EL BACÁN DEL LAGO CARDIEL
El tipo conversaba y conversaba animadamente mientras prendía los fogones, preparaba utensilios y sacaba como del sombrero frascos, quesos, embutidos, vasijas y bandejas con diferentes manjares que iba sirviendo en la larga mesa de la bodega que había sido establo y esquiladero de ovejas, ahora convertida en agradable refugio, restaurante y hasta museo de historia natural lugareña.
Muy elegante con chaqueta de paño, botas de cuero, bufanda y sombrero de fieltro nos había recibido amablemente en el portón –al cual habíamos arrimado el campero para evitar el ventisquero– en compañía de Anastasia y Heriberto, dos guanacos amaestrados que metieron sus cabezas de camello cuando abrimos las puertas, y sin darnos tiempo de preguntar y casi ni de saludar ya nos tenía instalados en la mesa –las peludas mascotas se quedaron afuera, en su elemento, al principio curioseando a través de los vidrios de la puerta y luego mordisqueando la vegetación de los alrededores–, llenos los vasos para el almuerzo que dábamos por perdido desde hacía varias horas. Porque estábamos demasiado lejos, de todo.

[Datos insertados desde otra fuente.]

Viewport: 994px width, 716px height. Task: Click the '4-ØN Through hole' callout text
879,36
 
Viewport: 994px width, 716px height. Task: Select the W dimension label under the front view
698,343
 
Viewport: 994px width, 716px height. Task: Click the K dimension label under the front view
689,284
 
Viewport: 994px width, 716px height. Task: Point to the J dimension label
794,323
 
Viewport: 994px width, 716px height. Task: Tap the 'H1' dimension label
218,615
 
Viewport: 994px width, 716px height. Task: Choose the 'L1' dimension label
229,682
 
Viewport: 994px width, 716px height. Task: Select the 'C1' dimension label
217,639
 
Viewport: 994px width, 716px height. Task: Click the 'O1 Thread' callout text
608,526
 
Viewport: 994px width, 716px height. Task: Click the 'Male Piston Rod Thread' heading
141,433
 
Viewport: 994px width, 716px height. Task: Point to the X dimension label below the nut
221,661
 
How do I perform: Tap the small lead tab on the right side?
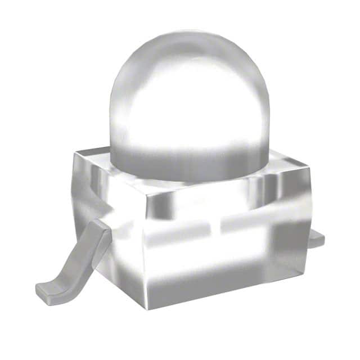point(317,239)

Bajábamos a principios de enero del 2003 por la Ruta 40, la carretera que recorre el occidente de Argentina desde Bolivia hasta el Estrecho de Magallanes, paralela con los Andes, en uno de sus trayectos más desolados entre Bariloche y El Calafate, cuyos cientos de kilómetros sin pavimento nos habían destruido una de las llantas, y dejado en manos de las otras maltratadas y sin dónde remplazarlas, y muy escasamente dónde remendarlas o conseguir segundazos de montallantas en los escasos poblados semi fantasmas que aparecen en el mapa, que a veces no pasan de ser una sola construcción de madera, cerrada, estremecida por el viento y donde hay que llamar muy fuerte para que se asome alguien a decirnos que al menos que sea una emergencia sigamos nuestro camino y que no, que no hay ni comida, ni combustible, ni mucho menos llantas.
En los alrededores del bellísimo lago Cardiel, de color turquesa, habíamos encontrado el aviso de Siberia, tan apropiado, que anunciaba hospedaje y comida y una flecha señalando la estrecha vía que se perdía detrás de una colina. A quinientos metros llegamos a la estancia con corrales, el galpón y una pequeña casa en medio de onduladas estepas, con vista sobre el lago majestuoso.
Más por prudencia, por lo que presentíamos sería una cuenta dolorosa por tal cantidad y variedad de delicias, le pedíamos al personaje que se contuviera de ofrecernos más exquisiteces, que ya eran mucho más que suficientes. Contamos catorce viandas diferentes entre carnes frías, escabeches, asado de cordero, cerezas en aguardiente y vino de la casa; y cuando tímidamente le preguntamos que cuánto le debíamos nos contestó que ¡absolutamente nada! que cómo iba a cobrarles un almuerzo a personas que venían desde doce mil kilómetros a visitarlo.
Fue este bacán quien nos recomendó desviarnos a El Chanten, al pie del monte Fitz Roy y del lago y glaciar Viedma, sitio espectacular al que llegamos pinchados, metiéndole aire a la llanta con un pequeño compresor de batería, de noche, y donde fuimos bien atendidos, especialmente por el llantero, igualito a Maradona.